The same reasoning applies in the present case, the government argued.

"Because the regulations only apply to 'work with or in close proximity to' 'virulent biologicals' or 'micro-organisms' themselves — such as in biological experimentation and production — the trial court correctly held that plaintiffs failed to state a claim based on their alleged workplace exposure to COVID-19," the brief said.

The government added, "Mandating hazardous duty and environmental differential pay for simply reporting to the workplace during the pandemic's duration would impose extraordinary administrative and financial burdens on the United States beyond anything Congress intended under the current statutory framework."

The employees argued in their opening brief in April that the trial court had erred by following Adair because of the differences between cigarette spoke, which was the focus of the earlier case, and COVID-19.

"COVID-19 is not an omnipresent byproduct of recreational activity that has been prevalent since long before the enactment of the HDP and EDP statutes," the employees argued. "It is a new, contagious and deadly disease that has caused a devastating global pandemic, killed more than half a million people in the United States, and disrupted almost every facet of society."

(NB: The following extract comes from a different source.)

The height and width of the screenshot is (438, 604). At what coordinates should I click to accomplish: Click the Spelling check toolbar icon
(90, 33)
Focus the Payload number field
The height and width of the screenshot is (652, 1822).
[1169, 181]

The lower court instead should have followed its December 2020 holding in Charles Adams et al. v. USA, the employees said. In that ruling, the court allowed corrections officers' hazardous duty and environmental differential pay claims to proceed.

The dispute stems from the lawsuit that the corrections officers and other employees filed in June 2020 seeking pay bumps due to COVID-19. They also alleged overtime violations of the Fair Labor Standards Act.

In February, the Court of Federal Claims granted the government's motion to dismiss. The overtime claim depended on the hazardous duty and environmental differential pay claims, the judge said, so it did not survive either.

The case is part of a flood of lawsuits by federal employees seeking extra pay due to COVID-19. Thursday's brief said there are currently 21 such suits, involving more than 2,900 employees and 17 federal agencies.

Counsel for the prison employees did not immediately respond to a request for comment.

Spokespeople for the Bureau of Prisons and the Justice Department also did not immediately respond.

The prison employees are represented by Molly A. Elkin, Reid Coploff and Gregory K. McGillivary of McGillivary Steele Elkin LLP.

The government is represented by Eric Laufgraben, Adam Garret Eisenstein, Douglas Seth Goldring, Catharine Parnell and Liridona Sinani of the U.S. Department of Justice.

The case is Adams v. U.S., case number 21-1662, in the U.S. Court of Appeals for the Federal Circuit.